Anachorète maronite lisant. Estampe de A. Watteau gravée par F. Boucher (photo Camille Aboussouan Le livre et Liban).
Terreur et effroi
Cette nature perturbe, bouleverse et interpelle. C’est l’idée de terreur et d’effroi que transcrivent constamment les plumes des pèlerins. Au début du XIXᵉ siècle, Louis-François Cassas relève ce sentiment troublant provoqué par le spectacle de la Qadicha. «L’agrément s’y mêle à la terreur, s’exclame-t-il, l’un et l’autre y sont portés au plus haut degré.» Il décrit aussitôt cet énorme rocher qui, s’élançant par-dessus la scène, va se confondre avec les nuages. «Tout effraie l’âme et trouble la pensée», rajoute-t-il. Un siècle plus tard, René Ristelhueber insiste encore sur cette «beauté grandiose, parfois terrible, de certains sites libanais».
Cette esthétique paradoxale, si propice au recueillement, à la méditation, et qui semble se prêter à la spiritualité maronite, émane d’un principe d’intériorité. Elle procède de la subjectivité et fait prévaloir l’éthique sur l’esthétique. La subjectivité sentimentale qu’elle implique permet une lecture amplifiée du monde. Les sommets semblent plus élevés et les vallées plus profondes. Les dimensions sont dramatisées et le temps exagéré. Les retraites et les chapelles s’abandonnent à un autre âge et à ce qu’Emmanuel Kant désigne par la grandeur absolue, libérée de toute raison ou de logique, ne s’adonnant qu’au sentimental et au spirituel.
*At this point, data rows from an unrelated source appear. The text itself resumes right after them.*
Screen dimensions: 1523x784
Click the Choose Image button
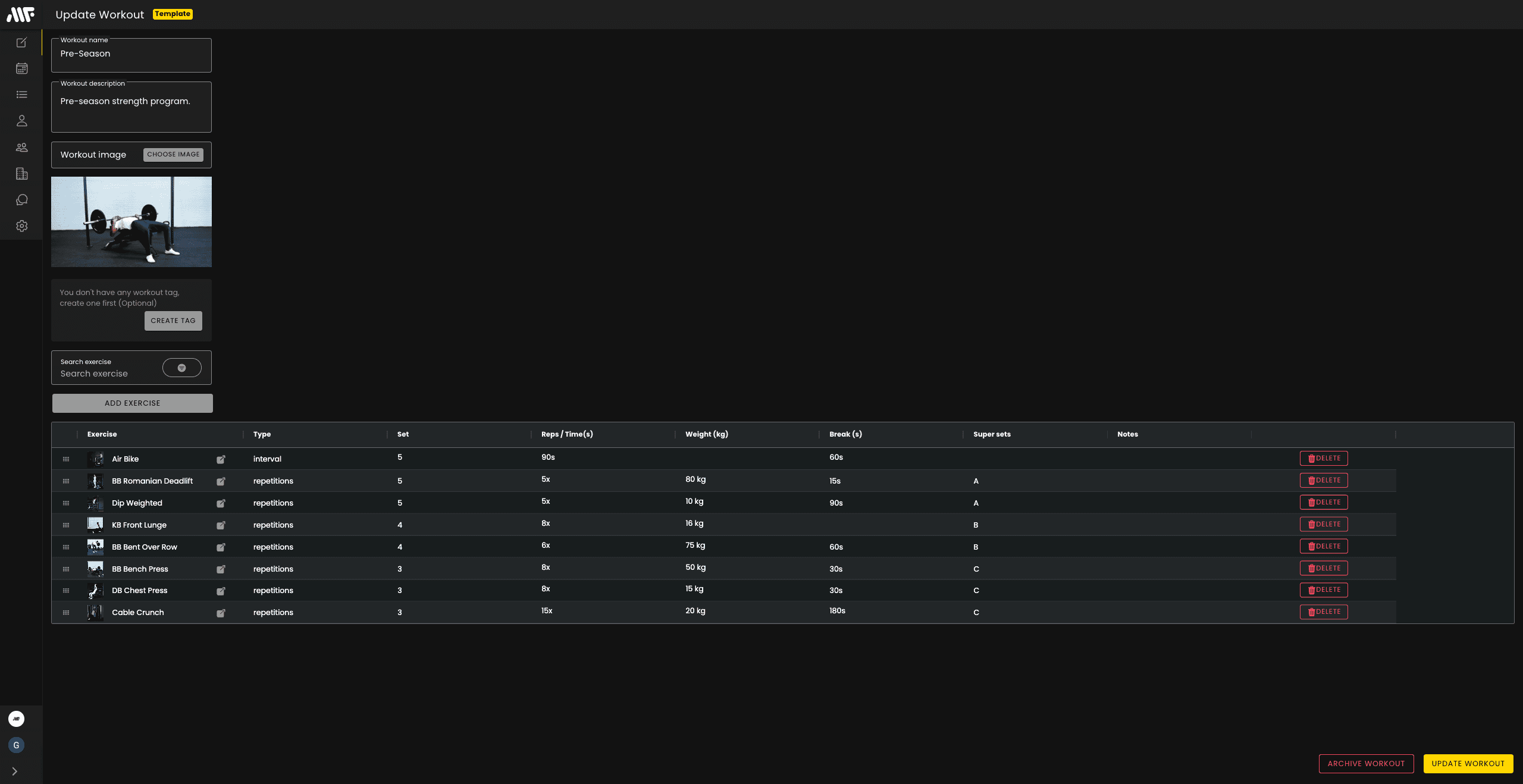point(173,155)
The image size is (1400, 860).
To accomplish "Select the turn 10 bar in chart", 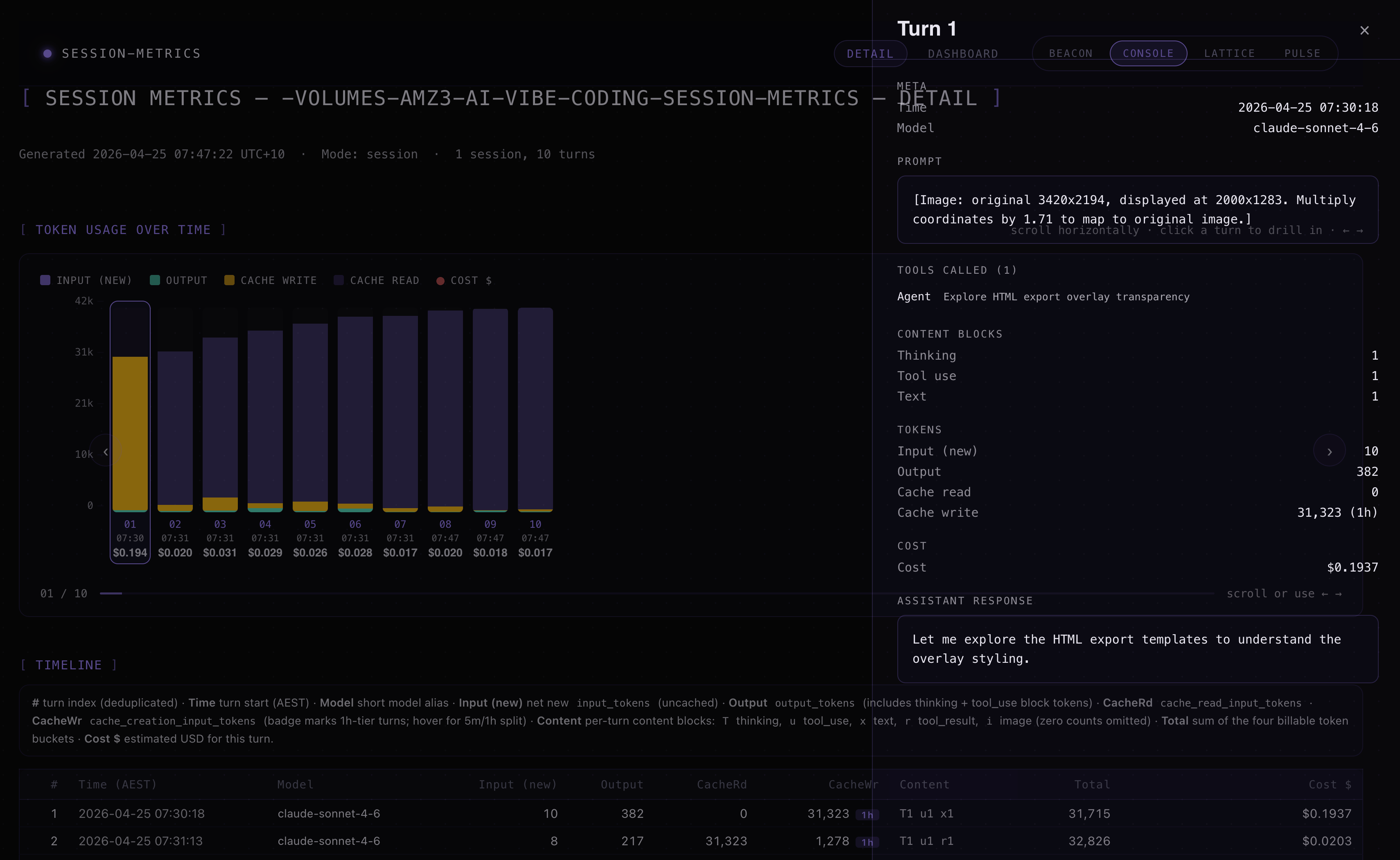I will (535, 410).
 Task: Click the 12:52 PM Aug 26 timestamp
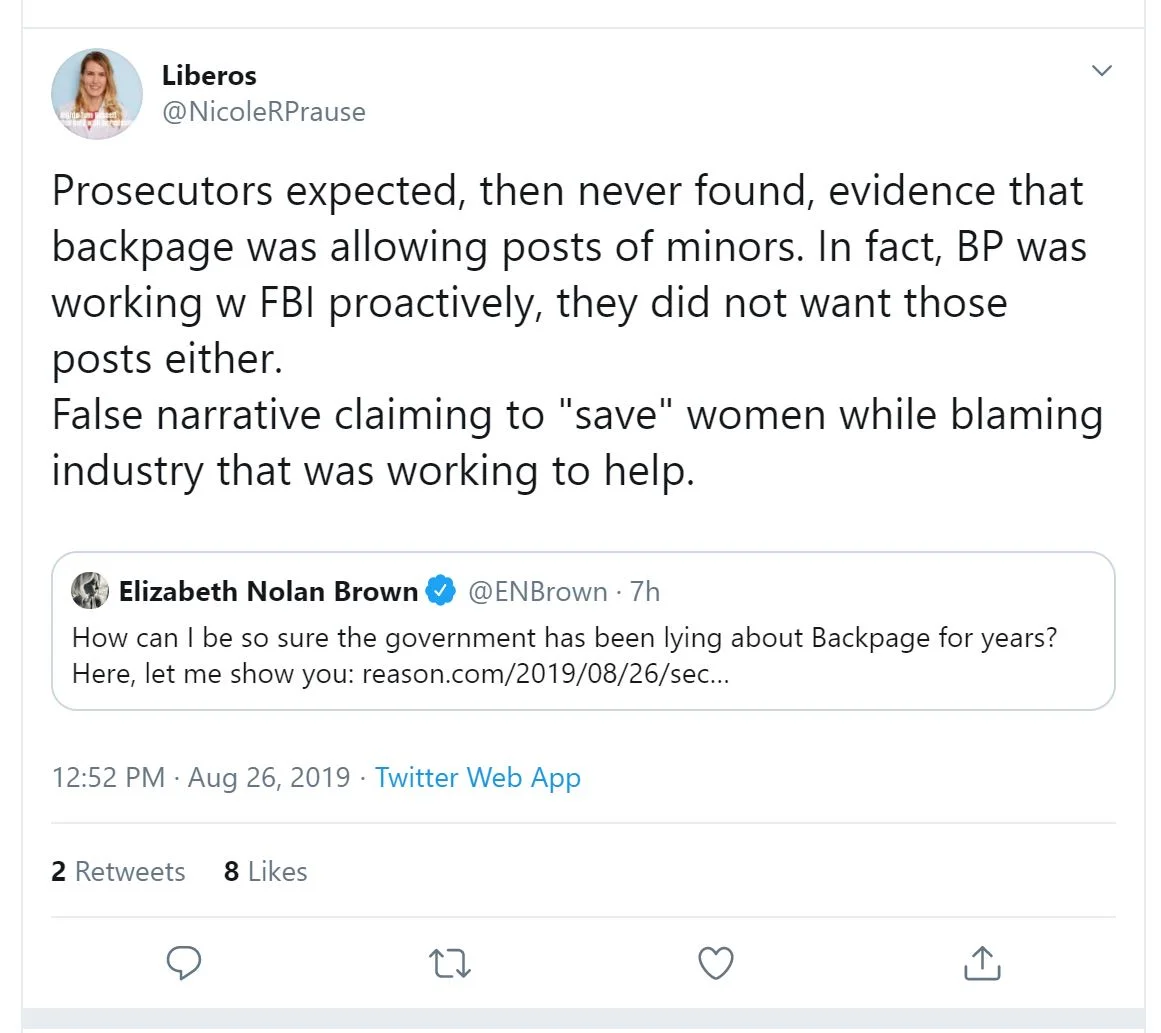(200, 777)
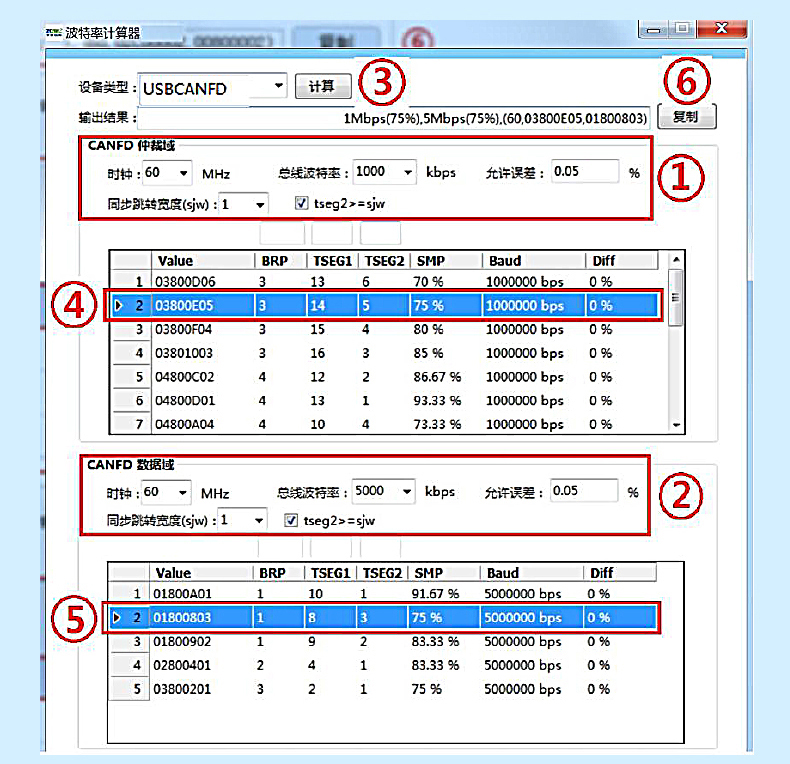
Task: Click the arbitration 允许误差 0.05 input field
Action: tap(583, 171)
Nous sommes en présence d’une grandeur ni mesurable ni compréhensible. Elle est ressentie, non comprise. Elle est immatérielle, sans échelle et sans unité. Elle «n’est égale qu’à elle-même», écrit Kant, qui définit cette grandeur absolue comme «ce qui est grand au-delà de toute comparaison».
Cavités naturelles et structures monastiques.
Le beau et le sublime
Cette expérience de la montagne, mêlant le terrible à l’agréable et greffant le spirituel au naturel, engage l’intériorité, et donc la subjectivité, vers la découverte d’une esthétique qui fait violence à la raison. Kant appelle cela le sublime et le définit comme ce qui élève les forces de l’âme au-dessus de l’ordinaire. Il n’est pas comparable au beau. Il n’est pas du même ordre. Car «pour le beau dans la nature, écrit Kant, nous devons chercher un principe hors de nous, pour le sublime, rien qu’en nous». Le sublime n’est plus, pour ainsi dire, qu’une projection de soi, de son intériorité, sur le spectacle qui s’offre.
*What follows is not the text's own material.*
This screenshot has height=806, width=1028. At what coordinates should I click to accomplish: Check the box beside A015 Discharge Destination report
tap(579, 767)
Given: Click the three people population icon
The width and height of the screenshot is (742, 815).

Pour Kant, le beau charme, alors que le sublime émeut. Si le beau plaît par le ménagement des sens, le sublime, nous dit encore Kant, plaît, lui, par son opposition à l’intérêt des sens. C’est sans doute cela qui engendre le sentiment de terreur et de gêne. Nous assistons, face à un spectacle sublime, à un effondrement des conventions esthétiques. Le sublime est pour cela noble, magnifique et terrible à la fois. La satisfaction qu’il inspire est mêlée d’horreur et fait violence à l’entendement. Dans son Jugement esthétique, Kant écrit: «Le jour est beau, la nuit est sublime.» Ainsi le soleil est beau, la violence de la tempête est sublime, et un monument est beau… la montagne est sublime.